Co piąte polskie przedsiębiorstwo szuka teraz pracowników – wynika z badań Obserwatorium Regionalnych Rynków Pracy przeprowadzonych wśród ponad 2,5 tys. członków organizacji Pracodawców RP.
Badanie potwierdza, że po kryzysie najwięcej ofert pracy – zarówno dla pracowników szeregowych jak i menedżerów – jest w dużych firmach, a największe szanse na etat mają kandydaci po studiach. Tak jest nie tylko na stanowiskach kierowniczych i specjalistycznych, ale także tam, gdzie wcześniej wyższe wykształcenie nie było istotne, czyli np. w przypadku pracowników administracyjnych i biurowych czy przedstawicieli handlowych. – Przy dużym bezrobociu absolwenci uczelni często są gotowi zatrudnić się na stanowiskach wymagających niskich kwalifikacji np. w Radomiu pracują na kasie w hipermarketach – komentuje Izabela Koryś, dyrektor obserwatorium. Według niej taka „nadakceptacja” pracy osób z wyższym wykształceniem przy mało wymagających zajęciach nie jest dobra ani dla pracodawców (nie wykorzystują potencjału swych kadr), ani dla pracowników, którzy czują się sfrustrowani.

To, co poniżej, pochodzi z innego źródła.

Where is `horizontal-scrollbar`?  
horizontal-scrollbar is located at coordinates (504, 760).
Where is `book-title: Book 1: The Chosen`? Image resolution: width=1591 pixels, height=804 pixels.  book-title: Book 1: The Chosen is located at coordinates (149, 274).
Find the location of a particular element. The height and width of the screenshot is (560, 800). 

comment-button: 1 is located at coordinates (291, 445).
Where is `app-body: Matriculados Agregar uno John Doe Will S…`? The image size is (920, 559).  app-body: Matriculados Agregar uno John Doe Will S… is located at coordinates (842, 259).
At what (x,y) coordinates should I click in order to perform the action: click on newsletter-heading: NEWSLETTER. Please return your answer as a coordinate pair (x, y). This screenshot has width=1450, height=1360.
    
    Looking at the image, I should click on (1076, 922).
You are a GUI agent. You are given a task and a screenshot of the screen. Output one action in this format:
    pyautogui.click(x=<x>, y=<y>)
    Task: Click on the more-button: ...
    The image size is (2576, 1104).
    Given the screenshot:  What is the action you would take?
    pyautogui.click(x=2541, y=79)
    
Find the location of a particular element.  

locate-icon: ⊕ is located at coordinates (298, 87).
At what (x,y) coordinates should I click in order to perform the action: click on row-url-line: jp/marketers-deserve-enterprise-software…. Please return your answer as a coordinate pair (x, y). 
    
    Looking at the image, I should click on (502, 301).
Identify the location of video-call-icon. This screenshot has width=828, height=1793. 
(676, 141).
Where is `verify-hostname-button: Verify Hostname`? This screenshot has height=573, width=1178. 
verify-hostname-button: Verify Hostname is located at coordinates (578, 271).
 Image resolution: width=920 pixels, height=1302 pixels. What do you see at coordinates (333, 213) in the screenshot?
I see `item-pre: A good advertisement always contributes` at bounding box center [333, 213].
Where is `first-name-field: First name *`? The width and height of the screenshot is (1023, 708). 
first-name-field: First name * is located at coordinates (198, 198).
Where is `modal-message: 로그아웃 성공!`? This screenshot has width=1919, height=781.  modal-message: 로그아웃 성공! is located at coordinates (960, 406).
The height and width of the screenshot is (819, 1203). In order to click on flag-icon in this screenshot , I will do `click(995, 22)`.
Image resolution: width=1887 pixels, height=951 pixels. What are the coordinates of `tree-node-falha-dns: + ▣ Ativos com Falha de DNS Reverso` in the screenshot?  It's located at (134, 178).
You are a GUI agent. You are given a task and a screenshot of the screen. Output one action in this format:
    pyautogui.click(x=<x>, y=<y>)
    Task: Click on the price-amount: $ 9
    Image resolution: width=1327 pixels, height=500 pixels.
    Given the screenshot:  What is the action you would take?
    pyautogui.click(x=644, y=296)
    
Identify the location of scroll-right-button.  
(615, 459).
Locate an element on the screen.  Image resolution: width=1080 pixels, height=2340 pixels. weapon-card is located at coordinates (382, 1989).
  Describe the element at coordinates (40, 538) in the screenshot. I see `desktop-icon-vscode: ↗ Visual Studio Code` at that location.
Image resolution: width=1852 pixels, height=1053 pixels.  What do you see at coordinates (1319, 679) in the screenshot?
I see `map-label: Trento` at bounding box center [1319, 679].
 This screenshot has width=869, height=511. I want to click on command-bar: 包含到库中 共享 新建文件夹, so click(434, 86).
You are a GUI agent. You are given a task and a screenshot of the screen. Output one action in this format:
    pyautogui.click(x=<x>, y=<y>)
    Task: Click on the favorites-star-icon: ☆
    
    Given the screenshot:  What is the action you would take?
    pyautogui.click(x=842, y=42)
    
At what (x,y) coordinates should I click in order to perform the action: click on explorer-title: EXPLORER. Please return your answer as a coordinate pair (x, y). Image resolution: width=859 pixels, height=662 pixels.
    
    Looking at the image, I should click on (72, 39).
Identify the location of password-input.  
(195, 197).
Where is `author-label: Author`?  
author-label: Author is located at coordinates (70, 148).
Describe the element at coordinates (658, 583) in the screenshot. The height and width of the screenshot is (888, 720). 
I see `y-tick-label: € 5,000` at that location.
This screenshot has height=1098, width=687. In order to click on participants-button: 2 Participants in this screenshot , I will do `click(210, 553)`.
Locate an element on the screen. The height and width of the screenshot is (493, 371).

Badanie potwierdza, że większe szanse na pracę mają panowie – w przypadku prawie połowy stanowisk preferencje ustalone są na ich korzyść. Kobiety mają większe szanse przy niespełna 9 proc. posad. Dla ambitnych pań pocieszający może być fakt, że na stanowiskach kierowniczych średniego i wyższego szczebla szanse są dużo bardziej wyrównane, ba, niekiedy to kobiety są bardziej preferowane.
Jak ocenia Izabela Koryś, na wielu niższych stanowiskach, zwłaszcza w produkcji czy w budownictwie, preferencje dla mężczyzn nie muszą wynikać z uprzedzeń pracodawców. Są efektem dodatkowego ryzyka związanego z zatrudnieniem np. matki małych dzieci, która częściej może brać zwolnienia.
Ankietowane firmy przyznają, że zwiększone ryzyko, które zniechęca pracodawców do zatrudniania osób starszych, niepełnosprawnych i matek, mogłoby obniżyć wsparcie państwa. Przydałoby się np. finansowanie szkoleń dla osób 45 +, oraz dofinansowanie do zwolnień najstarszych pracowników. Na pytanie o czynniki, które utrudniają znalezienie idealnego pracownika, przedsiębiorcy wymieniali jednak nie płeć czy wiek, najczęściej narzekali na brak wystarczających umiejętności, brak doświadczenia kandydatów oraz ich zbyt wygórowane oczekiwania płacowe.